Malala Yousafzai
Nobel Peace Prize laureate Malala Yousafzai (R) of Pakistan receives the World's Children's Prize from Swedish Queen Silvia at Gripsholm Castle in Mariefred on Oct. 29, 2014. Reuters/Anders Wiklund

Nobel Peace Prize winner Malala Yousafzai has donated all the proceeds from the $50,000 World Children's Prize to rebuild schools in Gaza, according to a United Nations agency that helps Palestinian refugees. Yousafzai said the money will be used to rebuild 83 schools that were damaged during the most recent Israel-Hamas war.

The youngest recipient of the Nobel Peace Prize, 17-year-old Yousafzai, won the World Children's Prize on Wednesday. Last week, she had donated a $100,000 cash prize she received with the U.S. Liberty Medal in Philadelphia to fund education and humanitarian relief in Pakistan.
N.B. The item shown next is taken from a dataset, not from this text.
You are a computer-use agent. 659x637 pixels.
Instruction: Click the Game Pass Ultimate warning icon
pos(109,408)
The United Nations Relief and Works Agency, or UNRWA, said, in a statement that Yousafzai made the announcement to donate the money in Stockholm, where she accepted the prize.
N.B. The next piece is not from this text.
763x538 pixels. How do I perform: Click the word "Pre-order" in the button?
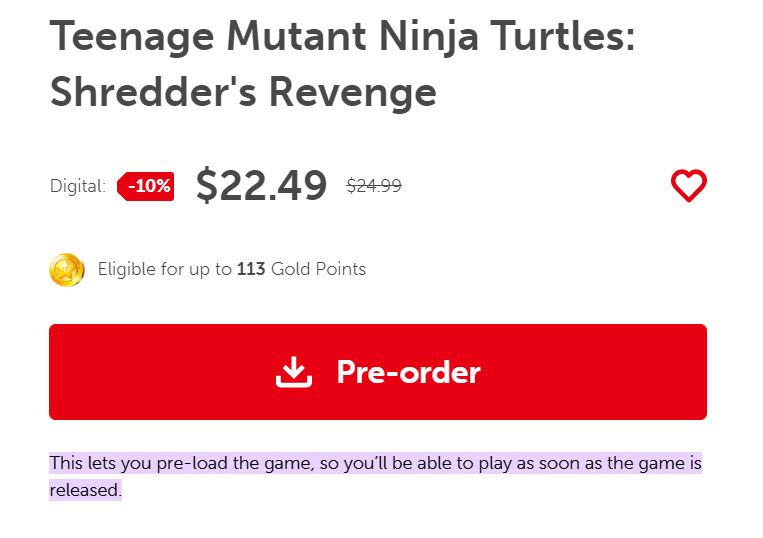pyautogui.click(x=408, y=372)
“I am honored to announce all my World’s Children’s Prize money will go to help students and schools in an especially difficult place – in Gaza,” Yousafzai said, according to UNRWA, adding: “The needs are overwhelming – more than half of Gaza’s population is under 18 years of age. They want and deserve quality education, hope and real opportunities to build a future.
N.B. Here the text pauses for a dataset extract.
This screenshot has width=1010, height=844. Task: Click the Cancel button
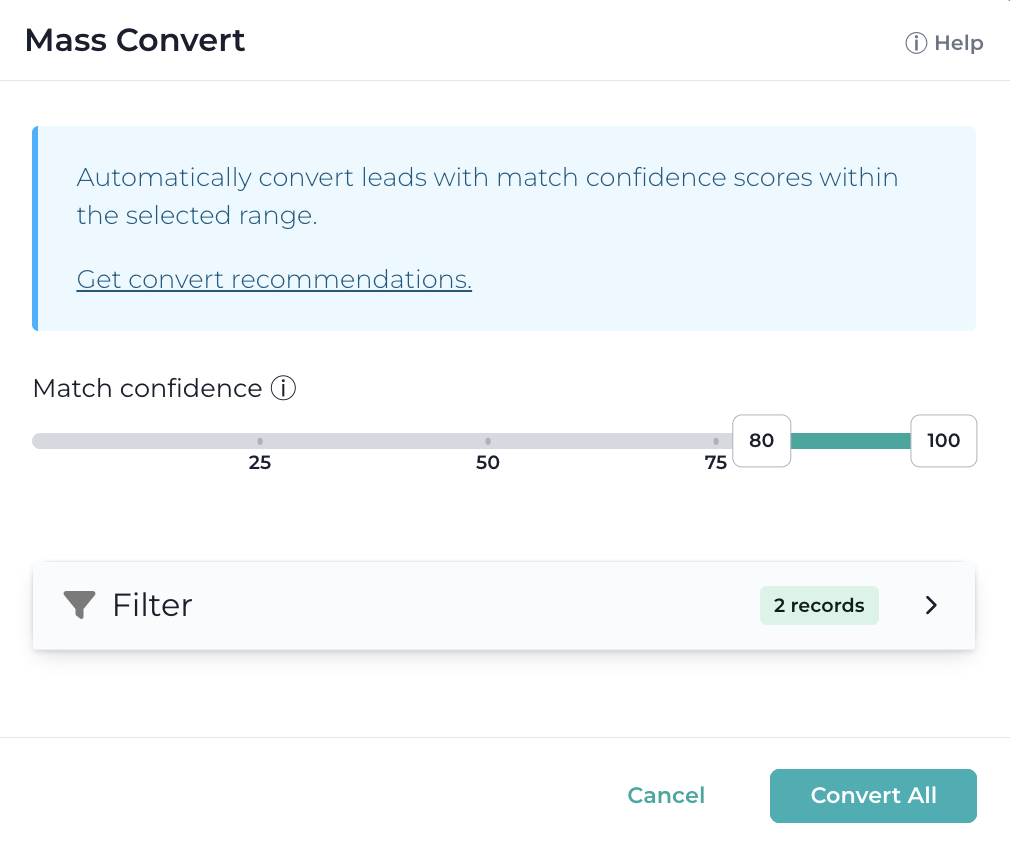(x=666, y=796)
“Innocent Palestinian children have suffered terribly and for too long. We must all work to ensure Palestinian boys and girls, and all children everywhere, receive a quality education in a safe environment. Because without education, there will never be peace,” Yousafzai said, in the statement.

Earlier this month, Yousafzai won the Nobel Prize along with Indian child-rights activists Kailash Satyarthi for “their struggle against the suppression of children and young people and for the right of all children to education.”